┌────────

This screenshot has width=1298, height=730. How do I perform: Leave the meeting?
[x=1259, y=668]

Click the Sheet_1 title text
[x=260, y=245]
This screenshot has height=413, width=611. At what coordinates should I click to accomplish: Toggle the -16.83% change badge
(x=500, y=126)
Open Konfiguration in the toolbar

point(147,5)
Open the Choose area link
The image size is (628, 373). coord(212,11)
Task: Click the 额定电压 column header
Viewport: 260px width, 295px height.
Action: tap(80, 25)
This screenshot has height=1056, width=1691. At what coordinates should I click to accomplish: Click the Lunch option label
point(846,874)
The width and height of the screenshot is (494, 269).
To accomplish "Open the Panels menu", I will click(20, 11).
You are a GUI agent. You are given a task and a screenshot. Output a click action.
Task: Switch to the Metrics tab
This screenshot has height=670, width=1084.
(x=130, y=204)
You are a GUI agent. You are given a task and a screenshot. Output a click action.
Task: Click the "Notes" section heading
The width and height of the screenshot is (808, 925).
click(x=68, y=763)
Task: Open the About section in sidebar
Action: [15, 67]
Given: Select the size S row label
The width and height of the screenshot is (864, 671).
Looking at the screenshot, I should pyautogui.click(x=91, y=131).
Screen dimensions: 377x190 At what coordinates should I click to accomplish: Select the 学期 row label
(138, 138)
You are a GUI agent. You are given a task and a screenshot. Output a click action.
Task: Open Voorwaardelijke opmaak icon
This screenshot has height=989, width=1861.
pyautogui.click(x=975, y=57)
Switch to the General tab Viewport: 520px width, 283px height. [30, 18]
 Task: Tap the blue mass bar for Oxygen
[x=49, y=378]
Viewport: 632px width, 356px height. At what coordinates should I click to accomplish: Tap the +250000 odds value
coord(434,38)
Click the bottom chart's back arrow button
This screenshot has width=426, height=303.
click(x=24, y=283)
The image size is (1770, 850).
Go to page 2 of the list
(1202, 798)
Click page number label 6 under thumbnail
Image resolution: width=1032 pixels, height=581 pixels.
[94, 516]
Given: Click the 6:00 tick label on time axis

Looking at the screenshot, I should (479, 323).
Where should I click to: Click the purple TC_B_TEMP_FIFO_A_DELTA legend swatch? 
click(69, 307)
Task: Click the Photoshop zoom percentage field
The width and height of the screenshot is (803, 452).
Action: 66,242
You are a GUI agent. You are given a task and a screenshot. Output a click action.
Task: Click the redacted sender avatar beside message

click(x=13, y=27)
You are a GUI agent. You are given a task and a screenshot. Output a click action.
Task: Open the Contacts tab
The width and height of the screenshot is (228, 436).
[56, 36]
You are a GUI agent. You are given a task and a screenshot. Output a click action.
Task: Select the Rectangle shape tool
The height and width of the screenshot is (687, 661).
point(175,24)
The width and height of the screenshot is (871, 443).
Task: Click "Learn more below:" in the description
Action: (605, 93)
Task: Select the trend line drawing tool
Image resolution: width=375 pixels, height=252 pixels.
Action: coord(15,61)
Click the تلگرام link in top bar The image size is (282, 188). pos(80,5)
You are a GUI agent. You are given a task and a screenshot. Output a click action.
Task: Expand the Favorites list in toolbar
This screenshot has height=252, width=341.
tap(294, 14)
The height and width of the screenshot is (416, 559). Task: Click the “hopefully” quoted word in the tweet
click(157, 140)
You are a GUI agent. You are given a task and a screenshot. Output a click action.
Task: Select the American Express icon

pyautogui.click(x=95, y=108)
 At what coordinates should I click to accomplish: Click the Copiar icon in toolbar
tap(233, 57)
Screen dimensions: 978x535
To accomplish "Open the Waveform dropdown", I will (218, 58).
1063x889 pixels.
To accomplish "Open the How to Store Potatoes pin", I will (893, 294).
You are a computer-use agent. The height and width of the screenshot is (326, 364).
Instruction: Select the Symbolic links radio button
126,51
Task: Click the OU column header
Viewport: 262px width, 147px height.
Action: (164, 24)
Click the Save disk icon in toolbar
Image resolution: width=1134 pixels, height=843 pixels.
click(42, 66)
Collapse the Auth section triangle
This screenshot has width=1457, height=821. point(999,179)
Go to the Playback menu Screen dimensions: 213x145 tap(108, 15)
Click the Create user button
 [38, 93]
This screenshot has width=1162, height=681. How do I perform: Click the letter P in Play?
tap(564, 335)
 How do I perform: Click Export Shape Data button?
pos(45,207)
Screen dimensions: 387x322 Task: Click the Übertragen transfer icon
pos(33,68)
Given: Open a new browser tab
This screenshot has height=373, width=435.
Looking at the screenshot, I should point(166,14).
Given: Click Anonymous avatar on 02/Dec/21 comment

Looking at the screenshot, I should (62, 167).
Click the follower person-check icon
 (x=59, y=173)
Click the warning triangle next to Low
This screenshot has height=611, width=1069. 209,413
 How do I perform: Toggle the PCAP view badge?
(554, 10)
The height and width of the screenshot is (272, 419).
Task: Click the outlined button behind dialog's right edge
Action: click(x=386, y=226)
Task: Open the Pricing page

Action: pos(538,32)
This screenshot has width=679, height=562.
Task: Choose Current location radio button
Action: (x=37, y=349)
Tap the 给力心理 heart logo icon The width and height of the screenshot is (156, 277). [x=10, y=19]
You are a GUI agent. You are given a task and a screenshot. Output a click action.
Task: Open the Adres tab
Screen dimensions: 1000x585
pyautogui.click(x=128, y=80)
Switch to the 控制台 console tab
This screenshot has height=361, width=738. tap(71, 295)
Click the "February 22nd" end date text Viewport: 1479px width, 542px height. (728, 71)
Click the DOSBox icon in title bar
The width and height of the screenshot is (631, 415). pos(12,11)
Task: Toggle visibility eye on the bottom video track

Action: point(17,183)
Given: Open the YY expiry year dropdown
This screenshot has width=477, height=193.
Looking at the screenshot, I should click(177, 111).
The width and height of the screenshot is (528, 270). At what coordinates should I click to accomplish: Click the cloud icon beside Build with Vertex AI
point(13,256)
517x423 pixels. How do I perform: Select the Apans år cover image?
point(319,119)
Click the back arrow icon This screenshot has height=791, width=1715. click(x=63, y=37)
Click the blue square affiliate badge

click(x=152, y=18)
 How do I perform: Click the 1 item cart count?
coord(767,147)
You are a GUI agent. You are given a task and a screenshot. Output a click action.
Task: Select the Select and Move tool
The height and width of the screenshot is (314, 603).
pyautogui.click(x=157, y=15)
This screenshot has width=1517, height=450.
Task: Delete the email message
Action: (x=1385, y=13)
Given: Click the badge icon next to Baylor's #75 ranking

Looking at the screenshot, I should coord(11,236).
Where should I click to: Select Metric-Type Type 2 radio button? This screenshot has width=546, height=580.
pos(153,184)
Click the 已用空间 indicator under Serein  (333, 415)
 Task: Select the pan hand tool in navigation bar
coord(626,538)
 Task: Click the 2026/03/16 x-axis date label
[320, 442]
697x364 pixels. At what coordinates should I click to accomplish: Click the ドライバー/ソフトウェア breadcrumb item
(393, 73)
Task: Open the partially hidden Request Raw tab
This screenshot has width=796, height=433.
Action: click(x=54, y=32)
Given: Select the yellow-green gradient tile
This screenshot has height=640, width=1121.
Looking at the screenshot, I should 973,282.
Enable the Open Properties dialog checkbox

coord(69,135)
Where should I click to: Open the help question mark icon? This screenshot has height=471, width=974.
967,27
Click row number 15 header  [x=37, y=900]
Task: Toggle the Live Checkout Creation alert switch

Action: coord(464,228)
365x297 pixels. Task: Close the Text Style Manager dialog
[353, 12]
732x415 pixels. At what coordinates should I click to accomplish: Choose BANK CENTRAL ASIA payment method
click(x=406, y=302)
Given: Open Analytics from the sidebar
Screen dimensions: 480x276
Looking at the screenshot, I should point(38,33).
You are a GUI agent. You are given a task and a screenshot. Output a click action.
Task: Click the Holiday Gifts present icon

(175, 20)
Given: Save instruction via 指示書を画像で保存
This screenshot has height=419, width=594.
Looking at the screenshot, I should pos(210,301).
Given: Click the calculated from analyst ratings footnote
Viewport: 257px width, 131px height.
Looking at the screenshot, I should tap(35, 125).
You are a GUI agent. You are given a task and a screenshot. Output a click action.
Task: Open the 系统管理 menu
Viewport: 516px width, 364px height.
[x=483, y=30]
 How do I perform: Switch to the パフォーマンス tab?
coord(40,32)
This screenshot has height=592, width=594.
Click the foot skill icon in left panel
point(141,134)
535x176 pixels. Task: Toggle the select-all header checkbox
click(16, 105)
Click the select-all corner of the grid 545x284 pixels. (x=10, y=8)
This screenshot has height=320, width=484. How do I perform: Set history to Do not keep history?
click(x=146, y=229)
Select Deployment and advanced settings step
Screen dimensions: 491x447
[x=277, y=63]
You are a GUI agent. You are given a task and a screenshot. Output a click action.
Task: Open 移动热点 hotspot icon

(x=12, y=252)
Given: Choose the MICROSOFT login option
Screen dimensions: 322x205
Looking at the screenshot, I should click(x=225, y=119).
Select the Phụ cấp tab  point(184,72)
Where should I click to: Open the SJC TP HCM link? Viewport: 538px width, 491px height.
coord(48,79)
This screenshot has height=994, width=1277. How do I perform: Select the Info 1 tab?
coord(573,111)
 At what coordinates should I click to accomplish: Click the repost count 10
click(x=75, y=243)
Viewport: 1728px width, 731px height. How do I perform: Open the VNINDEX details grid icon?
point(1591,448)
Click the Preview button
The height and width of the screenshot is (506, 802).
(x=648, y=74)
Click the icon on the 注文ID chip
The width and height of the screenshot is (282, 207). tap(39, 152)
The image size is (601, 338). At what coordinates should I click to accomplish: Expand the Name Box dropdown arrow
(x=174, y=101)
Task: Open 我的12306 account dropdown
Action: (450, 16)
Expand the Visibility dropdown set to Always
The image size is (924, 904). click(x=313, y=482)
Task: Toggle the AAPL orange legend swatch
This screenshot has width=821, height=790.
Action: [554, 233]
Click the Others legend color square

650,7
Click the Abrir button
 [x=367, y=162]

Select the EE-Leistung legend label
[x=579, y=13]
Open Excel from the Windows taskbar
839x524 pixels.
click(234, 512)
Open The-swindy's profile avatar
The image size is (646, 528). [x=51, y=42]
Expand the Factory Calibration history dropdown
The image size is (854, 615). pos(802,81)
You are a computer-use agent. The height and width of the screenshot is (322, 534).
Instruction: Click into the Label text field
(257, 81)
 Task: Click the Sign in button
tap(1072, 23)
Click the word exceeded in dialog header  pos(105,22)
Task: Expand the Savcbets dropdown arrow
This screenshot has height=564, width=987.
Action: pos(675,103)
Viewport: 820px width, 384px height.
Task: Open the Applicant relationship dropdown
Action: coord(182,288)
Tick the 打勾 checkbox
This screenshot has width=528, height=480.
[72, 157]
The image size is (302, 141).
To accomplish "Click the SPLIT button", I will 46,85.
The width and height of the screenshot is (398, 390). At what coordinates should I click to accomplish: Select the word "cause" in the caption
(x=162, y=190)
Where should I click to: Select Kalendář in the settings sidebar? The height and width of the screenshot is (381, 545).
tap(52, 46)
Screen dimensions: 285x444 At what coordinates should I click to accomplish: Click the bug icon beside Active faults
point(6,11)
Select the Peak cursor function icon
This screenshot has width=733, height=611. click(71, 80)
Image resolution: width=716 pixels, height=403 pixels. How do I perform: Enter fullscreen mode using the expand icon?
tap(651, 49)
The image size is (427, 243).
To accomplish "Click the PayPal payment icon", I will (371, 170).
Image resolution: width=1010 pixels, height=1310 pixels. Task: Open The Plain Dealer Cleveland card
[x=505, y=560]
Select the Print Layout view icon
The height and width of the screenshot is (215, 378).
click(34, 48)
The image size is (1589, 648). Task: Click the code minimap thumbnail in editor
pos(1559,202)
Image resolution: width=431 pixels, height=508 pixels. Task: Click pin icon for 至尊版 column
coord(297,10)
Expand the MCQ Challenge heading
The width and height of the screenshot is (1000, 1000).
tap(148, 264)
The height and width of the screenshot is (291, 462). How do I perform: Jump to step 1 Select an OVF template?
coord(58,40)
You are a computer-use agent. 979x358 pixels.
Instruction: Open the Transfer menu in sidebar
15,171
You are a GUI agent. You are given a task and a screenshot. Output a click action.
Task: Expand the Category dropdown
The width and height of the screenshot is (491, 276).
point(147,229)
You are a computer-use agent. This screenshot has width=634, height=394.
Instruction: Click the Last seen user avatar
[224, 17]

└────────

- _YOUR ASSIGNMENT_
Nothing beyond the line that contains "Switch to the General" belongs in the answer; reproduce the entries exactly from their first line through it.

- _SOLUTION FOR THIS TASK_
This screenshot has width=1298, height=730. How do I perform: Leave the meeting?
[x=1259, y=668]

Click the Sheet_1 title text
[x=260, y=245]
This screenshot has height=413, width=611. At what coordinates should I click to accomplish: Toggle the -16.83% change badge
(x=500, y=126)
Open Konfiguration in the toolbar

point(147,5)
Open the Choose area link
The image size is (628, 373). coord(212,11)
Task: Click the 额定电压 column header
Viewport: 260px width, 295px height.
Action: tap(80, 25)
This screenshot has height=1056, width=1691. At what coordinates should I click to accomplish: Click the Lunch option label
point(846,874)
The width and height of the screenshot is (494, 269).
To accomplish "Open the Panels menu", I will click(20, 11).
You are a GUI agent. You are given a task and a screenshot. Output a click action.
Task: Switch to the Metrics tab
This screenshot has height=670, width=1084.
(x=130, y=204)
You are a GUI agent. You are given a task and a screenshot. Output a click action.
Task: Click the "Notes" section heading
The width and height of the screenshot is (808, 925).
click(x=68, y=763)
Task: Open the About section in sidebar
Action: [15, 67]
Given: Select the size S row label
The width and height of the screenshot is (864, 671).
Looking at the screenshot, I should pyautogui.click(x=91, y=131).
Screen dimensions: 377x190 At what coordinates should I click to accomplish: Select the 学期 row label
(138, 138)
You are a GUI agent. You are given a task and a screenshot. Output a click action.
Task: Open Voorwaardelijke opmaak icon
This screenshot has height=989, width=1861.
pyautogui.click(x=975, y=57)
Switch to the General tab Viewport: 520px width, 283px height. [30, 18]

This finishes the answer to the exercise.